Royal Yacht Club of Victoria
- Burgee
- Ensign
- Short name: RYCV
- Founded: 1853
- Location: Williamstown, Victoria, Australia
- Website: Royal Yacht Club of Victoria

= Royal Yacht Club of Victoria =

The Royal Yacht Club of Victoria (RYCV) is one of Australia's oldest yacht clubs. It is based in the Melbourne suburb of Williamstown, not far from where the Yarra River flows into Port Phillip Bay.

==History==
The club was founded in May 1853 as the Port Phillip Yacht Club, and is the oldest yacht club in Australia. By 1856, it had been renamed Victoria Yacht Club, and in that year it held its first regatta. Early members included W.R. Probert and George F. Verdon, who ran a ship chandlery and commission agents business in Sandridge (now Port Melbourne), Dr. John Wilkins, the Surgeon for the Port of Melbourne, and Captain Charles Ferguson, the Harbour Master at Williamstown.

Initially, the club's races were held mainly on Corio Bay, where many of the club's fleet was moored between 1856 and 1864, and at St Kilda. As the club lacked the funds to purchase its own clubhouse, meetings during the club's early years were held in at least six places around Melbourne and its suburbs.

It appears that between 1865 and 1872, the club became moribund. At a meeting held at the Port Phillip Club Hotel in Flinders Street, Melbourne in 1872, the club was relaunched, and in that year it was also granted the privilege of flying the Blue Ensign of the Colony of Victoria.

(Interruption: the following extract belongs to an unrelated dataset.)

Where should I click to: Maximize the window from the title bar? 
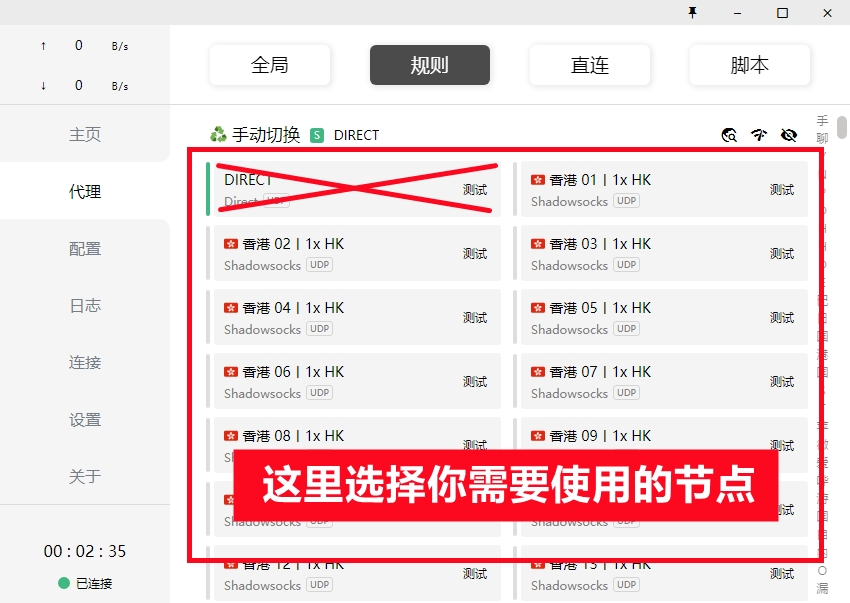point(782,12)
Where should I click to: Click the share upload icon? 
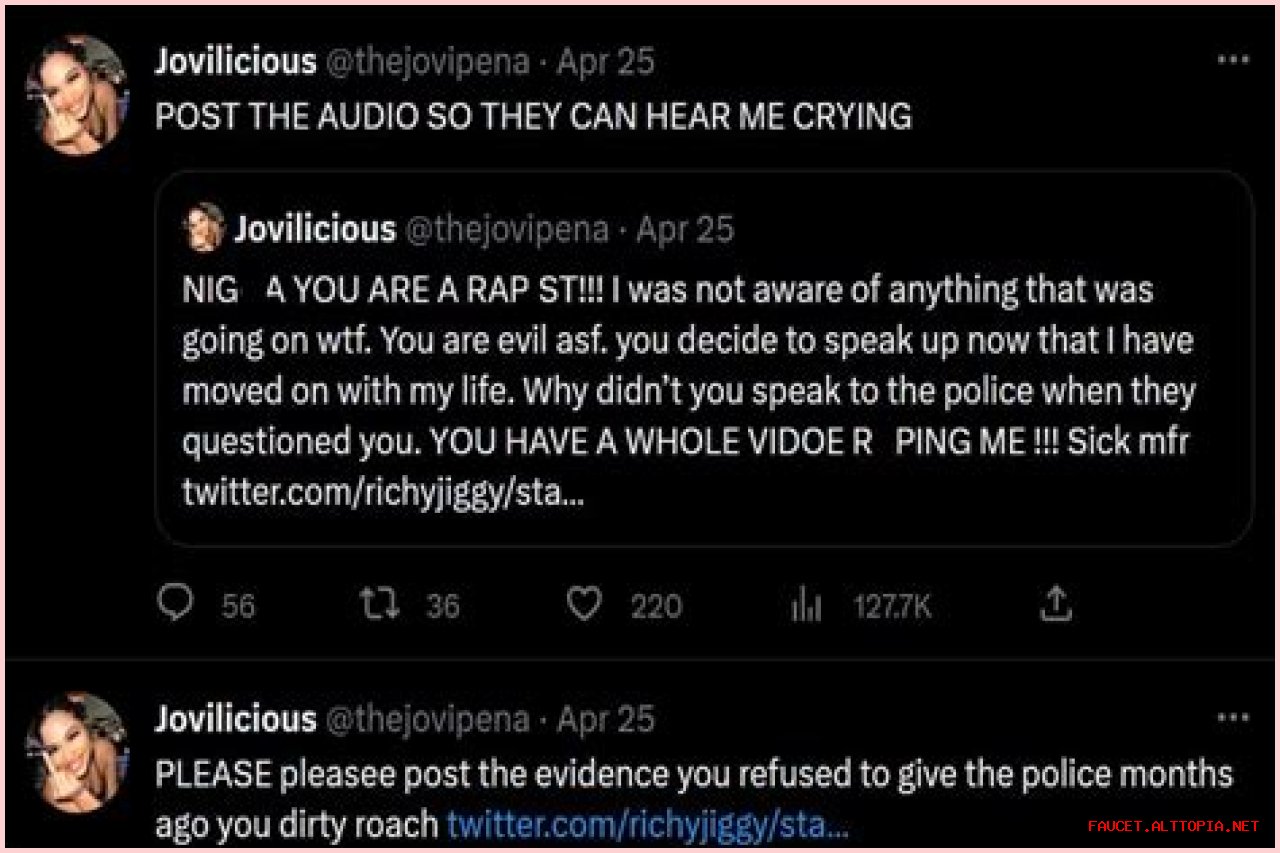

The following year, 1873, the club moved its sailing activities to its present site at 120 Nelson Place, Williamstown, on account of the sheltered anchorage at that location. Club members' boats, masts, spars, sails and rigging were stored in a two-storey boathouse at the Williamstown site. Yachts on the club register were typically straight-stemmed, deep-keel cutters of from 6 to 40 tons; most were copper sheathed below the waterline, and painted black with gold embellishments. Club meetings continued to be held mainly at the Port Phillip Club Hotel, and later in the Old Temple Court, Collins Street.

In 1886, the club received from Queen Victoria a grant of the privileges of a royal club, and the Admiralty granted a Full Warrant to fly the Blue Ensign of Her Majesty's Fleet. Since that year, the club has been known as the Royal Yacht Club of Victoria. In 1905, the club established its first clubhouse, by taking out a lease on Wickliffe House, on the Upper Esplanade in St Kilda.

Upon the expiry of the Wickliffe House lease in 1912, the club moved back to the city, at 375 Collins Street. With its clubhouse in central Melbourne, it came to be regarded as more of a social than a sailing club. For that reason, a decision was made to build a clubhouse at the Williamstown site. In 1935, the new clubhouse was completed.

During the Melbourne Olympic Games in 1956, the 5.5 metre sailing class was hosted at the Williamstown site. In 1967, the club began constructing a marina, and demolished the old boathouse to make room for an extended hardstand. Three years later, in 1970, the clubhouse was destroyed by a fire that began in the kitchen, spread rapidly through the wooden building, and also destroyed the majority of the club's treasured relics. Within just over a year, a new brick replacement clubhouse had been constructed.

In 1983, the club took on possibly its most significant commitment ever, when it entered the 12-metre yacht Challenge 12 in the Louis Vuitton Cup, the winner of which was to be the challenger for that year's America's Cup. Although Challenge 12 was eliminated in the early stages of the Louis Vuitton Cup, she was used to prepare the winner of that contest, Australia II, for the America's Cup, and some of her former crew were co-opted as Australia II crew members.

At the beginning of the 21st century, extensions were constructed to the clubhouse and the hardstands. In 2015, the club announced a plan to replace and extend its marina with a new floating structure that would provide berthing for 240 boats. Capital for the project was to be raised through the sale of long-term leases to sailing and motor boat owners. In early 2017, the club decided to proceed with the project in stages, with stage 1 to comprise some forty-two berths.